If an actor fails in the woods and no one is there to see it, it doesn’t matter. If I don’t tell you I’m doing something you won’t know. Entertainment Weekly doesn’t cover me like they should…

So you don’t mention it to the folks you respect, you don’t bring it up up the ladder of artistic success. You mention it to your friends and family who have to love you even if you really do kill Mutius in 1.1. And if it goes south? You have a story to tell and no blame.

But you can’t do something as hard as Titus Andronicus halfway. You’ve got to be all in.
So if you’re in near-Travis orbit and you’re already a little tired of the Titus-talk? I apologize.
But I have to hold myself accountable to this process.
I can’t hedge.
I can’t hide.

We open on October 20th. Less than a month.
Titus Andronicus in all of its violent, operatic sprawl.
Fierce and funny and brutally tragic.

I am Titus.

Will you join us?

  • Anonymous

    Rock and roll, Travis Andronicus.  Kill them all.  Make them bleed. You will be epic and righteous.  I’m so excited for you.  

  • Anonymous

    All in, baybe.  Talk away.  I’ll help in any way I can, from over here.  Wish, wish, wish I could see it.

  • Rob Novak

    Speaking as another pragmatic actor-I feel your pain.  But I’ve found making sure the director and other actors know helps sometimes.  If you can get them to watch for it and help you avoid your safe choices you will be able to push yourself as well.

  • Flloyd Kennedy

    Oh Travis, you’re talking my talk.  I am the queen of hedge. My life is hedge. I know, from bitter and joyful experience how much more satisfying it is to go full out, throw caution to the winds and embrace the possibility of failure with all my heart. I adore actors who do this. I abhor theatre that fails to do this!  Still I find myself holding back, looking for exit signs, playing safe. At the moment I am fortunate to have a trainer/mentor who is so insightful and unforgiving, he takes delight in catching me giving less than my all, and I have discovered delight in having my un- and subconscious safety devices revealed to my conscious mind.  I hope you have someone like that working with you. Because you cannot do it on your own.  

    Perhaps your real safety device is the way your fellow actors work with, and respond to you.  You’ll know if they are playing safe that you probably are too, and really, what is the function of a Lead Actor?  It’s not to have to most lines, or the title role. It’s to be the inspiration, the fulcrum with which the team con-spires to create the particular work on each occasion. 

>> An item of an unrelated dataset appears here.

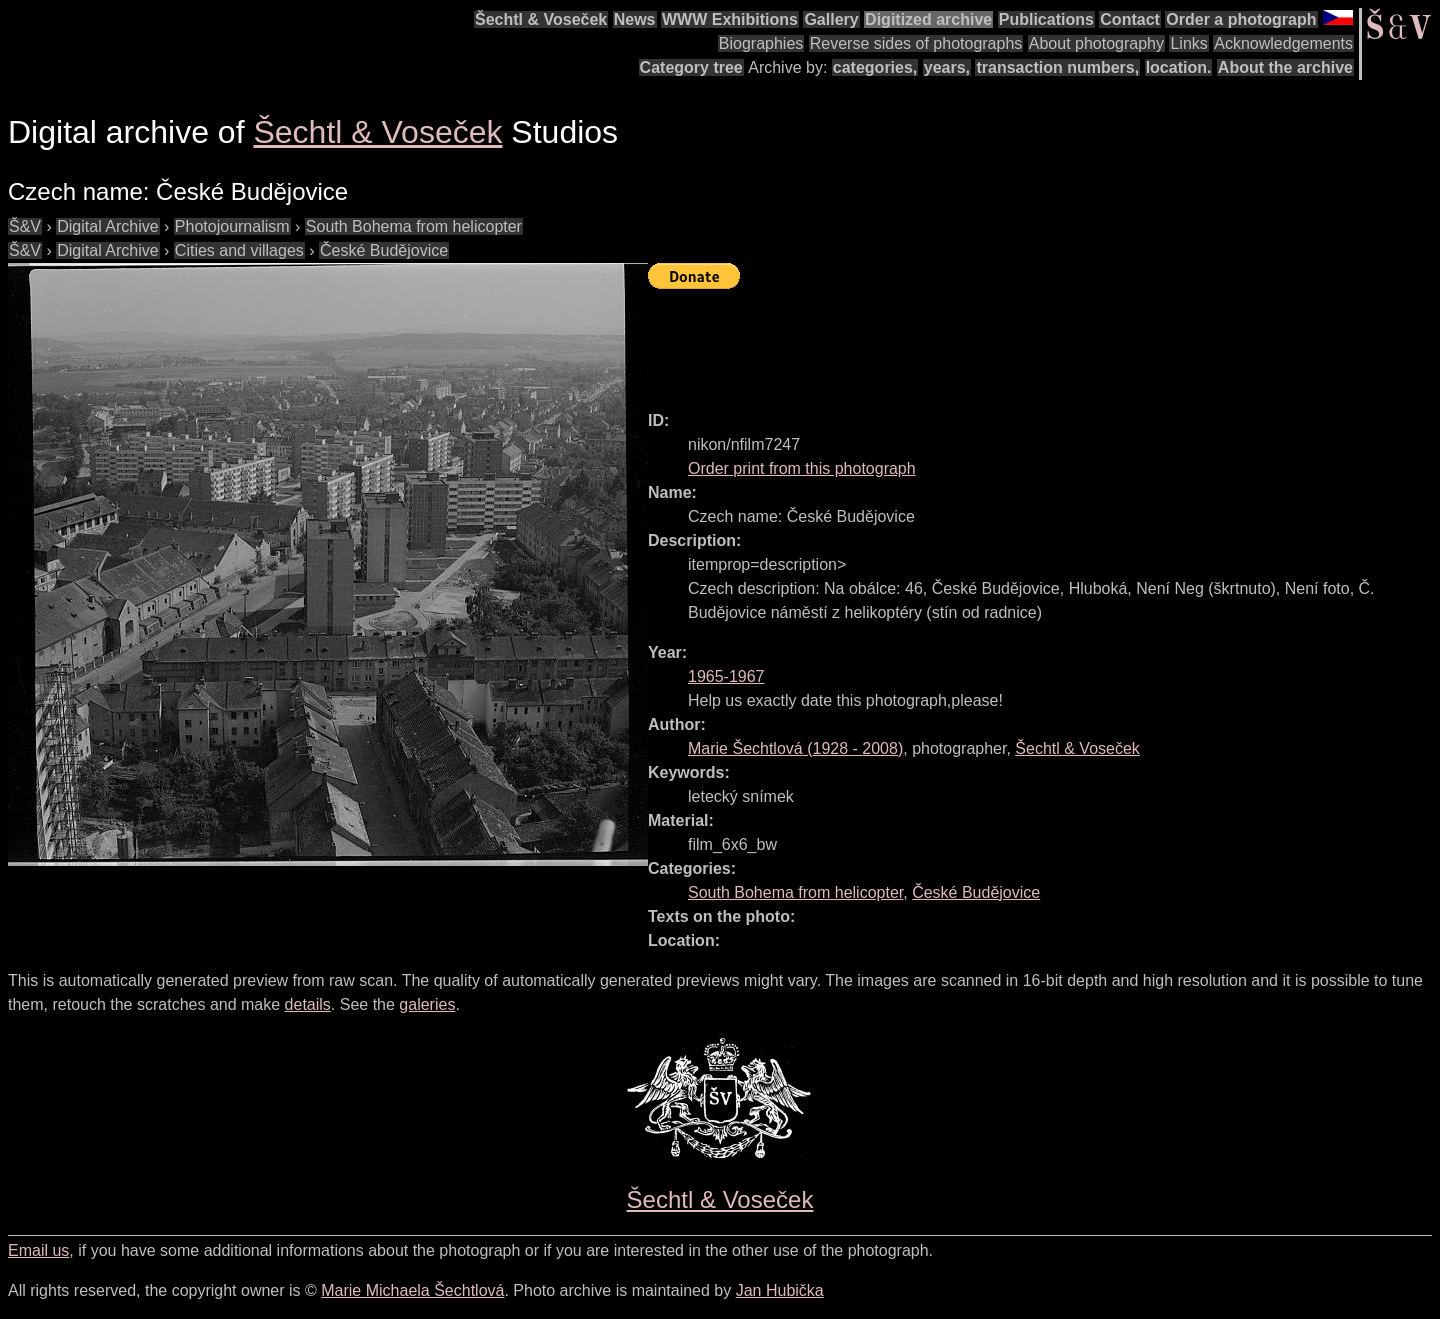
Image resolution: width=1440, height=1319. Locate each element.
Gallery (831, 19)
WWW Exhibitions (730, 19)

    So I would encourage you to dare to forget your lines, dare to share your fear (and boy, does Titus carry a lot of fear!), dare to keep on spreading the word and inviting all and sundry to share your incredibly terrifying mutual journey and process, and your own inspirational humble self.

  • Brandon Moore

    Still mulling on this one days later.  The courage to admit this kind of stuff is the same kind of courage that will help you pull Titus off.  In theatre we have no control over our own talent, but everything else about it is up to us – and as I read and re-read this, I think your “everything else” is in good hands.